AlphaGo, the board-game-playing AI built by Google’s DeepMind subsidiary, just got a huge update, making it smarter — and potentially creepier — than ever before. In a paper published in Nature, the company reveals that the newest version of the AI, called AlphaGo Zero, requires no human training in order to make itself better, and it’s now so good that it can demolish even the past versions of itself.
The company approached AlphaGo Zero development much differently than that of its predecessors. Rather than making the AI smarter based on known, human-developed strategies, the team instead pitted the software against itself, with no prior advanced training. As the AI beat itself over and over, it continually updated its own knowledge of the game, it got better and better.
The AI taught itself to play the game at a higher level than any human player, running on marathon sessions where it played against itself for several days at a time.

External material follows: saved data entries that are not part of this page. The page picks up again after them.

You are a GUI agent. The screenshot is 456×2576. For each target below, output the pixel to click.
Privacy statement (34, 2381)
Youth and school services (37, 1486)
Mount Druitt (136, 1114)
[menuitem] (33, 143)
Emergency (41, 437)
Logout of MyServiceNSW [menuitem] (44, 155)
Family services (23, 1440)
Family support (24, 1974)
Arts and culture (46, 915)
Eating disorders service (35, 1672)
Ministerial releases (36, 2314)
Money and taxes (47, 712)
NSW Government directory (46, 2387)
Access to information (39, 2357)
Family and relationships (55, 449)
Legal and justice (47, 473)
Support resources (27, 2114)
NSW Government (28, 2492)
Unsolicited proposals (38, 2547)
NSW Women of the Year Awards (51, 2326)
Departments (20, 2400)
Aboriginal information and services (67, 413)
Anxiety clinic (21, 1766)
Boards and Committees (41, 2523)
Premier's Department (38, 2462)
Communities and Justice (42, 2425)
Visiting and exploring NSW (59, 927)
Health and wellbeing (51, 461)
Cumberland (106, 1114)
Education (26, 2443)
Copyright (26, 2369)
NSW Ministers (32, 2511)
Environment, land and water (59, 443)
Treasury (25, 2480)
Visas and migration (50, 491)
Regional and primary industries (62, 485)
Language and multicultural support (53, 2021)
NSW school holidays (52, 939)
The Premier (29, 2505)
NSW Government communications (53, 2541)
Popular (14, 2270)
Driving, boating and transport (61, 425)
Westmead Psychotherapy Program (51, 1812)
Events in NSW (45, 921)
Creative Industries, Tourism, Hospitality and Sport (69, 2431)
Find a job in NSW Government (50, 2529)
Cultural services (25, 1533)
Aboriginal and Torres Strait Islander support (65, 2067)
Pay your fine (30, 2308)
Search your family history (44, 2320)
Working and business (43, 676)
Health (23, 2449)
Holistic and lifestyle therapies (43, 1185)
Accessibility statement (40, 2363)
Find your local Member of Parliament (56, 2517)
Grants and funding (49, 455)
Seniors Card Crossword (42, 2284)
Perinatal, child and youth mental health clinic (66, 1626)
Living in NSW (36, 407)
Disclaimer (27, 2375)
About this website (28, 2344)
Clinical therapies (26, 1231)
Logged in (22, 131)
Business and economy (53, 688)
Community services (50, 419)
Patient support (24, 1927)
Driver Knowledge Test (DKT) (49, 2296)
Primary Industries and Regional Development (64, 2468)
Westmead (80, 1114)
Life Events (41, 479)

After three full days of constant playtime, Zero was capable of crushing the version of AlphaGo that already bested the human world champion. In fact, the battle wasn’t even close, as Zero took 100 wins in a row and didn’t lose a single match.
“By not using human data — by not using human expertise in any fashion — we’ve actually removed the constraints of human knowledge,” AlphaGo Zero’s lead programmer, David Silver, explained during a press conference. “It’s therefore able to create knowledge itself from first principles.”
In short, by not trying to mimic the best human Go players, AlphaGo Zero actually eliminated any of the biases or oversights Go players are hampered by, thereby creating a more pure strategy. In fact, now that Zero has shown just how good it is, it might be able to act as a guide for players who want to up their own game to the level of the computer.